InfoSpace sells ringtones and other phone personalization content through mobile operators that reach 90 percent of U.S. wireless subscribers, according to the company. It estimates less than 10 percent of U.S. subscribers are active users of ringtones, compared to 30 percent of subscribers in Europe. However, the advent of ringtones in rich audio formats, such as MP3 and WMA (Windows Media Audio) have boosted the popularity of ringtones in this country, the company said.
The company also will unveil Picster, a phone-based storefront for buying graphics such as screen wallpaper. Picster can run on five LG phone models and the Kyocera Wireless Corp. Slider, according to InfoSpace. Deployment deals with two major operators are pending.
One feature not yet available on Ringster+ or Picster is the capability to forward purchased ringtones or images to friends or give them as gifts, Skorny said. That will require digital rights management technology to protect against unauthorized sharing, he said. That feature may be available in the next version of Picster coming in six to 12 months, he said.
Also on Monday, HeyAnita Inc. will introduce its Content Delivery Service software, which lets mobile subscribers get rich audio content either on demand or via push from the content provider.
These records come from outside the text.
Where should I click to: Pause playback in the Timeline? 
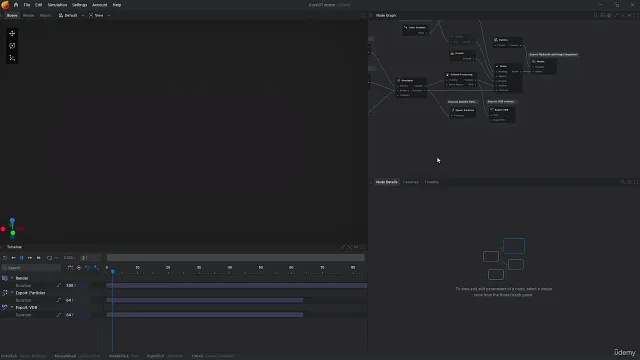tap(22, 258)
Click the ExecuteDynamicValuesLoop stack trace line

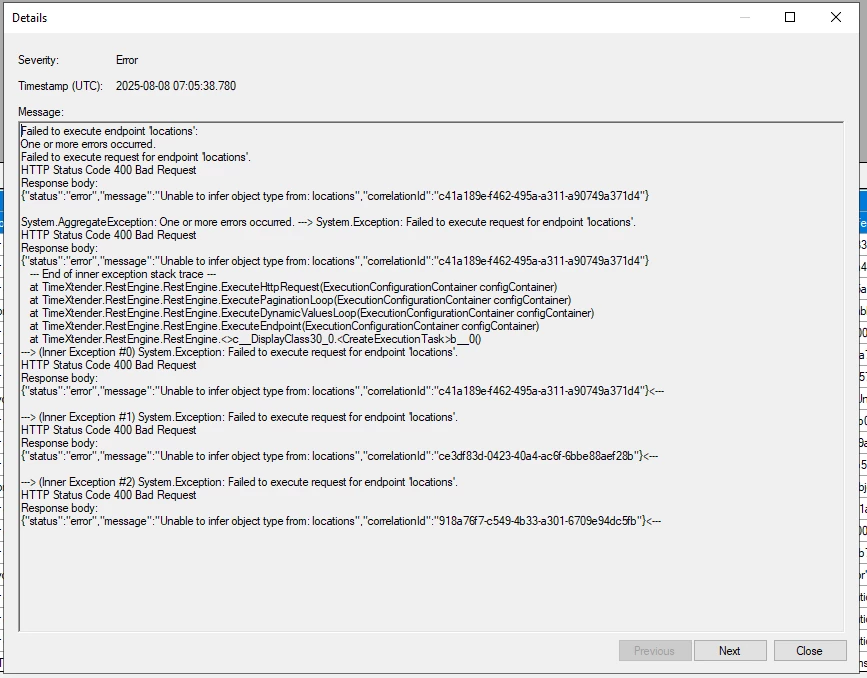(312, 313)
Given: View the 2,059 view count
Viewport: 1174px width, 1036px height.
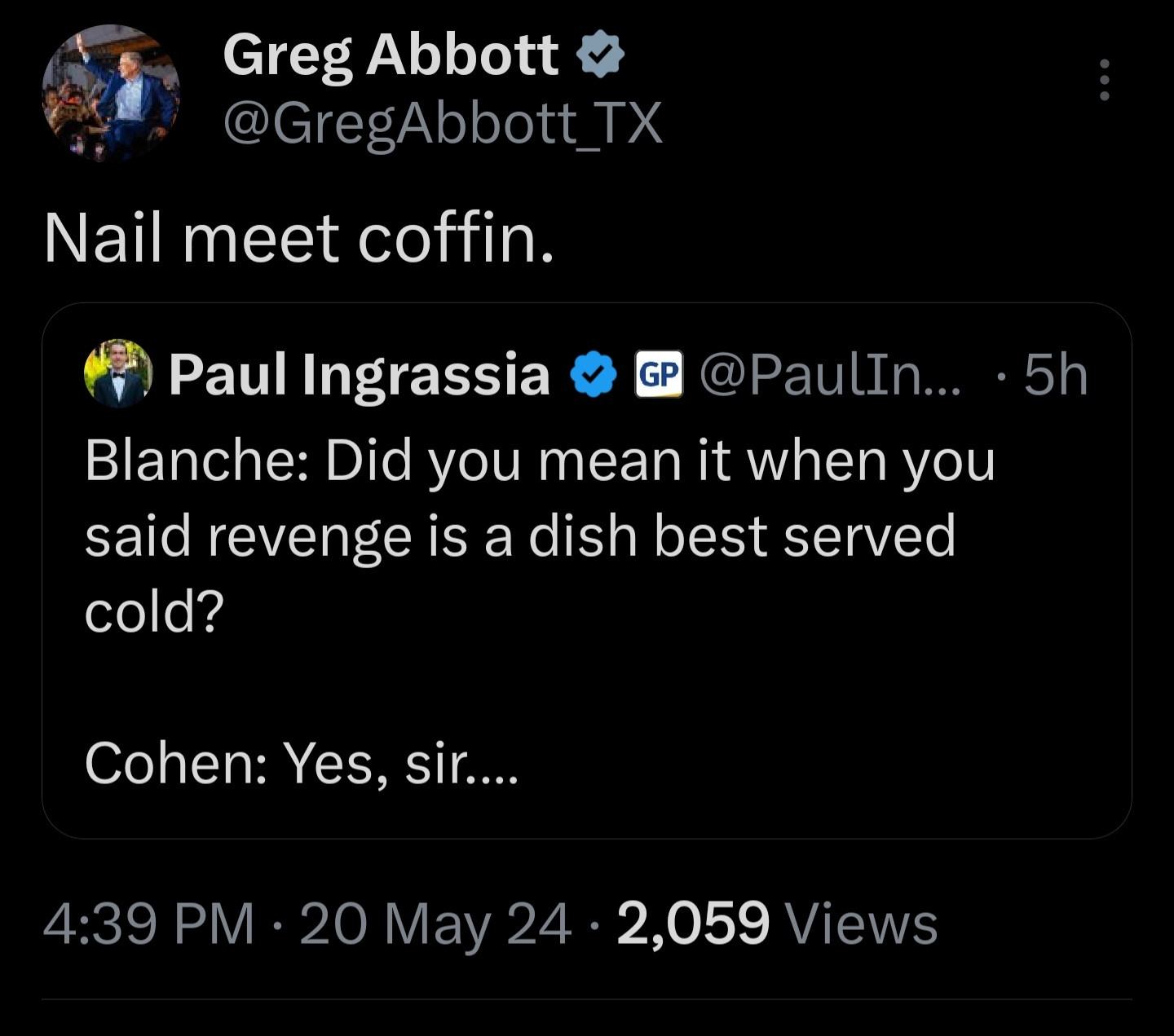Looking at the screenshot, I should tap(692, 924).
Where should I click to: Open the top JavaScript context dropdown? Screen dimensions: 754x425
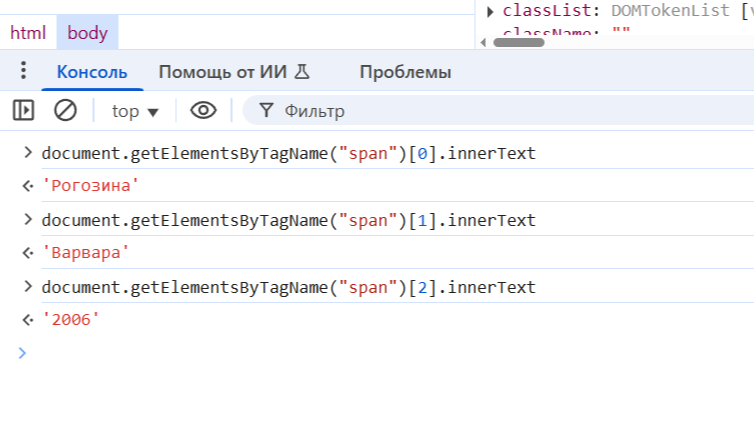[x=136, y=111]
The CDS technology works with any handset, bypassing current lack of interoperability for MMS (multimedia messaging service) across all carriers, according to a statement from the Los Angeles company. It gives operators and content providers a way to reach a wide audience with current technology, HeyAnita said.
Subscribers can sign up to receive notification when a certain song becomes available, in which case they will get an SMS (short message service) message when it comes out and then click on a designated button on the keypad to download the tune. Users can also sign up to receive specific types of audio content at a particular time each day, such as traffic reports at the beginning of the subscriber's usual commute hour.
CTIA Wireless IT & Entertainment, sponsored by the Cellular Telecommunications & Internet Association, runs Sunday through Wednesday.